The maintenance of this requirement for “articulated reasoning” may resonant loudest with patent prosecutors who are fearful of what types of obviousness rejections may be issued by the Patent Office in view of the opinion. On May 3rd, the Patent Office issued a memorandum to the Examiners setting forth interim guidelines for establishing a prima facie case of obviousness in the wake of the opinion. Appropriately, the memorandum echoes the opinion stating, “Therefore, in formulating a rejection under 35 U.S.C. §103(a) based upon a combination of prior art elements, it remains necessary to identify the reason why a person of ordinary skill in the art would have combined the prior art elements in the manner claimed.”

Procedural Impact

Importantly, the Court does not submit that the outcomes in the myriad of Federal Circuit cases decided under the TSM test would necessarily have been different upon application of the Court’s more flexible approach. The Court states, “In the years since the Court of Customs and Patent Appeals set forth the essence of the TSM test, the Court of Appeals no doubt has applied the test in accord with these principles in many cases. There is no necessary inconsistency between the idea underlying the TSM test and the Graham analysis.” Slip op. at 15. Accordingly, issued patents may not be as susceptible to invalidity on obviousness grounds under the Court’s standard as might have been initially thought. One caveat to this generalization stems from the assertion of art not previously before the Patent Office. The Court does hint at the possibility that there might be a reduced presumption of validity when the art supporting the obviousness assertion was not considered by the Patent Office.
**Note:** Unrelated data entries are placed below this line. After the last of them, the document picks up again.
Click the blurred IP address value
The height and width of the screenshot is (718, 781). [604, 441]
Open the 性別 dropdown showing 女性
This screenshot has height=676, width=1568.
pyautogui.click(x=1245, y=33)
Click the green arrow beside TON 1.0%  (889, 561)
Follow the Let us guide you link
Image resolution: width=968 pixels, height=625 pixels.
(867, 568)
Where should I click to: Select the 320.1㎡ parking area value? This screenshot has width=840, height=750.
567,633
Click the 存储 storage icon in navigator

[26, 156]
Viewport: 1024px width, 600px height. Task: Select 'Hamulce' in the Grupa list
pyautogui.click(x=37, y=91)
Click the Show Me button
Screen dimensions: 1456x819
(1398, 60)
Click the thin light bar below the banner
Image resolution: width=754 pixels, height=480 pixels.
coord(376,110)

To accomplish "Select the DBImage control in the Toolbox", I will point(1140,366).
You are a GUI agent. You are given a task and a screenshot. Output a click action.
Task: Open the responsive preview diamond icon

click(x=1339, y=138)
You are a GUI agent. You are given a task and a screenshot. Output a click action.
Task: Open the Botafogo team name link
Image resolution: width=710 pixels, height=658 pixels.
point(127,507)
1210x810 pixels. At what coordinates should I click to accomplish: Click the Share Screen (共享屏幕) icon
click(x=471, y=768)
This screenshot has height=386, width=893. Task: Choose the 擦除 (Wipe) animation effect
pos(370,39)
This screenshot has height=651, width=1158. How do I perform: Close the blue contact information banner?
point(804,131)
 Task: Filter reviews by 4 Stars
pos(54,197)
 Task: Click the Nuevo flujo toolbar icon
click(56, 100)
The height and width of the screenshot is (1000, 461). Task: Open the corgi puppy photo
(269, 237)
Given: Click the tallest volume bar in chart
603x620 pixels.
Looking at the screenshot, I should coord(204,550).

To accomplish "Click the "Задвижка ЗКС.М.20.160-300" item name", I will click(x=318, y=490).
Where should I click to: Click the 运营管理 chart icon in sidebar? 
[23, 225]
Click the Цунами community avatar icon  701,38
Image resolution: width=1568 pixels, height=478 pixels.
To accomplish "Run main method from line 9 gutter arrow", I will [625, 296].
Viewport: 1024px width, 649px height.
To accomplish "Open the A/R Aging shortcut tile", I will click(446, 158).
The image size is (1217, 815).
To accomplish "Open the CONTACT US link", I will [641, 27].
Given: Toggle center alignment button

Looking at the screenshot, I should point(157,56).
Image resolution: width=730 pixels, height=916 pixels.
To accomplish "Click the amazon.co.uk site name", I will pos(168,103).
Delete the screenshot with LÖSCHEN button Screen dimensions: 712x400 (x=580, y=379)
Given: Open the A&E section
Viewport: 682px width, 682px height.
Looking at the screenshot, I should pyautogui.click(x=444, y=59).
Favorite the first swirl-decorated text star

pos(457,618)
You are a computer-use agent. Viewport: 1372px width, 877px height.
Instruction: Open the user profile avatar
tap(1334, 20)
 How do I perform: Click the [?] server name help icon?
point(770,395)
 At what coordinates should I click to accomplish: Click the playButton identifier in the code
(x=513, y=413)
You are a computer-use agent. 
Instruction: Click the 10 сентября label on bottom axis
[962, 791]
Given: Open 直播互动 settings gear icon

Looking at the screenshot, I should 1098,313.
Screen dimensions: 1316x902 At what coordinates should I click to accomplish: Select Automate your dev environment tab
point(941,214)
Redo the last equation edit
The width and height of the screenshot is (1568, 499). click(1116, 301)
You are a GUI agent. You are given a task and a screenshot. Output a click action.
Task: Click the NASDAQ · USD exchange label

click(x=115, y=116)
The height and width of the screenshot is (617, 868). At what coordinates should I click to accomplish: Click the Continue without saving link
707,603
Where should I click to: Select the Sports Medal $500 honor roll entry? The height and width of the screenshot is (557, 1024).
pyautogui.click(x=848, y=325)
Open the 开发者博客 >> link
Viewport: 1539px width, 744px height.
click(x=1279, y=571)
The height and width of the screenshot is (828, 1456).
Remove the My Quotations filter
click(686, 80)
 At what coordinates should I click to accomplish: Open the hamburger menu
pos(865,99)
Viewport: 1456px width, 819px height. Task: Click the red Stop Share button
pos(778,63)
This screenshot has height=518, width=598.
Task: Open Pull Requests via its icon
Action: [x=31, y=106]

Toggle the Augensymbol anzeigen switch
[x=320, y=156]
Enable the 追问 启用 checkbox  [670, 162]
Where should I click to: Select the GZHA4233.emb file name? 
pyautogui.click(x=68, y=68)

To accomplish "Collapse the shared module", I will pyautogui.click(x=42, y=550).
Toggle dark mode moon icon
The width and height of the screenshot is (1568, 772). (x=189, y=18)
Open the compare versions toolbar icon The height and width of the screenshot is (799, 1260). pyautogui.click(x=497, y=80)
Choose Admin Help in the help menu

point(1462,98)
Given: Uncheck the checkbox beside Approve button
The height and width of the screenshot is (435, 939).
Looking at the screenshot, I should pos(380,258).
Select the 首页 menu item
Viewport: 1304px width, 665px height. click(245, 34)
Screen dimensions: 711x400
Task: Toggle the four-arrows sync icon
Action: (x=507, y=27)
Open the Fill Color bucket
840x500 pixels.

More particularly, the Court states, “We nevertheless think it appropriate to note that the rationale underlying the presumption—that the PTO, in its expertise, has approved the claim—seems much diminished here [i.e., where the Asano reference was not in front of the Office].” Slip op. at 23.

In addition to possible impacts on the presumption of validity, the opinion also raises questions regarding the law/fact dichotomy that currently defines obviousness. There is some suggestion that obviousness should be regarded purely as a question of law. More specifically, the Court notes that "[t]he ultimate judgment of obviousness is a legal determination," rejects the ability of a "conclusory affidavit[s] addressing the question of nonobviousness" to create a fact issue, and shows concern only to whether the first three Graham factors are "in material dispute." Slip op. at 23. Further, the Court acknowledges that the final step in the obviousness determination, i.e., whether a person having ordinary skill in the art would modify the prior art, is identified as a "legal question." Slip op. at 21. Such a categorization would change the standard of review and likely result in an increase of dispositions on summary judgment.